2. ‘Don’t be so picky’

Yes, it’s likely you haven’t found someone because you’ve been surrounded by ideal partners but rejected them out of hand because you have far too much of a sense of self-worth. Whenever someone says this to me I always want to respond: “I can see that you weren’t.”

But I don’t! Because I’m a kind person. Instead, I much prefer my grandpa’s advice: “Love is like baseball,” he told me. “You can get some strikes. You only need one hit.”

3. ‘Weddings are a great place to meet single men’

I’ve been to 25 weddings in the past 10 years. At two of them I met single men who I later hooked up with. At a dozen I was seated next to men who some well-meaning person had thought I might hit it off with, smiling a tight smile while I scooted my chair as far away from them as the seating chart would permit.
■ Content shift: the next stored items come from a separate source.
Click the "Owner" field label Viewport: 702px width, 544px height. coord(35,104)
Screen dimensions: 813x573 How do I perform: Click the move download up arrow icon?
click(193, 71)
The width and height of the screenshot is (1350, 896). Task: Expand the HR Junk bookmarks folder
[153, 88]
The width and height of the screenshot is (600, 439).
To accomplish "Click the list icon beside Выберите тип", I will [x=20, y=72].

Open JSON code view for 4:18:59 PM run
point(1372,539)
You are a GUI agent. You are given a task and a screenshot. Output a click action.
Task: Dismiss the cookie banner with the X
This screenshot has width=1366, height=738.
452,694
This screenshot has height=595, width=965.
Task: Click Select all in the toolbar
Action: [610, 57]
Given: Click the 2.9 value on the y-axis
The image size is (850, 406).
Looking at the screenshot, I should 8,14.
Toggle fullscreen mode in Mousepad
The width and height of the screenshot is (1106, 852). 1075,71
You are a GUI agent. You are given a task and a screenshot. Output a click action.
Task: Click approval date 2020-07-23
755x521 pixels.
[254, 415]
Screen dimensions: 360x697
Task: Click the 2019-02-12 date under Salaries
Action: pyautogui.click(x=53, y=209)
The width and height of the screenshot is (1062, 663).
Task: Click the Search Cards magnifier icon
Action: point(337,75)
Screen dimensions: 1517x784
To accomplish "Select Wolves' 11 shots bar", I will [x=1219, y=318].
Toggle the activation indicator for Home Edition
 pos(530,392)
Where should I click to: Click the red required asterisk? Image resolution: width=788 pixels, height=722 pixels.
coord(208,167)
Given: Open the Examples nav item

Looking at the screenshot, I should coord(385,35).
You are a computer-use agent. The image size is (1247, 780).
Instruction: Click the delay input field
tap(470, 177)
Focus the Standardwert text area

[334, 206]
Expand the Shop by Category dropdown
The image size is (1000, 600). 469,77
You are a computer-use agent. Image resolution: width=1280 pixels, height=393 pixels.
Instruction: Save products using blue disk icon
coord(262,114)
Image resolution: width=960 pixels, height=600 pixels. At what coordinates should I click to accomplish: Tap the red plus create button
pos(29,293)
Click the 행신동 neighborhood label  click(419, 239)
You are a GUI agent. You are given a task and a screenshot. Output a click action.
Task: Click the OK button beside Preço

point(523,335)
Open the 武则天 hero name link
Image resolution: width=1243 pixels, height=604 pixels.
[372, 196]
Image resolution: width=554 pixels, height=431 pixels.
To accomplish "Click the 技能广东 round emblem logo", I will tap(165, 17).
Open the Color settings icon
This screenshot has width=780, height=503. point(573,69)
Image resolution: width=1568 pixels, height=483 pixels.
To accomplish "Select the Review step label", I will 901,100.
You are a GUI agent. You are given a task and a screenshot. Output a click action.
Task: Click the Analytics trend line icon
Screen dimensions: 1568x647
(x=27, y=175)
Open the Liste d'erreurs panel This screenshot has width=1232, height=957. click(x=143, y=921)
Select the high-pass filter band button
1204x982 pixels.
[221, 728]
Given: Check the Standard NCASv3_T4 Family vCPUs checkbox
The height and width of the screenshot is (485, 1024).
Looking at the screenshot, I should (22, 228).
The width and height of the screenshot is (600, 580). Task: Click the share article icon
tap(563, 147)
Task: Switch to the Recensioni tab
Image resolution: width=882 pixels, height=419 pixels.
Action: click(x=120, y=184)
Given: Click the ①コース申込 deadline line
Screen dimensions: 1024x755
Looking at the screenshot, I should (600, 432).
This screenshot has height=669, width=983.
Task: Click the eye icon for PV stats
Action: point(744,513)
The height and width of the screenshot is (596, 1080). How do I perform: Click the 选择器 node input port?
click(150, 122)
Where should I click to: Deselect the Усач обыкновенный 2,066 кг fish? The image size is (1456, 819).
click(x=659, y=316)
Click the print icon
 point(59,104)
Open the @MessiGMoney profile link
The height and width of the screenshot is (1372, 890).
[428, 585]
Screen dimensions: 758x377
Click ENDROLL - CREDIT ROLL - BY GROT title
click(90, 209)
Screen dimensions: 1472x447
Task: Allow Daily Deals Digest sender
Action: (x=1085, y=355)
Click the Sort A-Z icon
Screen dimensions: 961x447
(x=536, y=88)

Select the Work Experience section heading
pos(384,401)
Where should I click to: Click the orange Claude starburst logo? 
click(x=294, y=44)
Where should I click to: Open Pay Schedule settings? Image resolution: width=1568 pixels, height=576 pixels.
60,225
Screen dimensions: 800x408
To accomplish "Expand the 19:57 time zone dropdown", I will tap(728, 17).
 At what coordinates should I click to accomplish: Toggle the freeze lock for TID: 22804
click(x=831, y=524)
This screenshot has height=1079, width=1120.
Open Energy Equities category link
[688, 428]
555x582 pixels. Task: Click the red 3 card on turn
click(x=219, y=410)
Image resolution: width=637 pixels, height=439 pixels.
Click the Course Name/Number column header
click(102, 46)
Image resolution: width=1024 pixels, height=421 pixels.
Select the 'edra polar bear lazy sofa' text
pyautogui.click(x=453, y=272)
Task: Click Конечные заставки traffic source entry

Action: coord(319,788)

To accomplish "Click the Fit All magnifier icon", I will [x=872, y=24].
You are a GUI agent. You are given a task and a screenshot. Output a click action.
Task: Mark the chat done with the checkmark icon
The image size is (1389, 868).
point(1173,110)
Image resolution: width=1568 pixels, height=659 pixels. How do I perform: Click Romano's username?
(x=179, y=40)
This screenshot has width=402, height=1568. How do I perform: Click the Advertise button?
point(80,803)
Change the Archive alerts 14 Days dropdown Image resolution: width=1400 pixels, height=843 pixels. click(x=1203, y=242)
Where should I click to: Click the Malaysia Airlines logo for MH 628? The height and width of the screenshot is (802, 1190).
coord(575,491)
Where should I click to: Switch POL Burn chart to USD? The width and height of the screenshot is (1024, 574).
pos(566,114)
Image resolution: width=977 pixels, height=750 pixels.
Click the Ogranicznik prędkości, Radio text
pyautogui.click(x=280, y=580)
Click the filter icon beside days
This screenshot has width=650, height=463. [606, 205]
At three I met men who were not single at all but who flirted outrageously with me while their wives scowled at me from beneath their fascinators. It’s not great odds.

At many of these weddings I couldn’t help but feel dispirited that only if I found someone to marry would all of my friends and family travel thousands of miles to fete me, no matter what else I did with my life. At others, I felt extremely happy that I have never made all of my friends and family travel thousands of miles to fete me. Those were weddings with terrible chicken, bad speeches, or both.

4. ‘You should try online dating’

A strong idea from anyone who has not been single since 2005; anyone who says this has not tried it.

If they had, they would know that you already have, and that it was sometimes boring, sometimes humiliating, sometimes frustrating, occasionally encouraging, and that you already know that you’ll be doing it again at some point.

5. ‘You’ll meet someone when you least expect it’

That’s very interesting. I just wish that people who tell me this would also tell me how to establish these non-expectant conditions. Spurning human company in favor of exclusively hanging out with dogs?

Feel free to send in suggestions. In the meantime, I’ll be over here, having a good life and allowing myself to hope that some lovely people cross my path throughout it.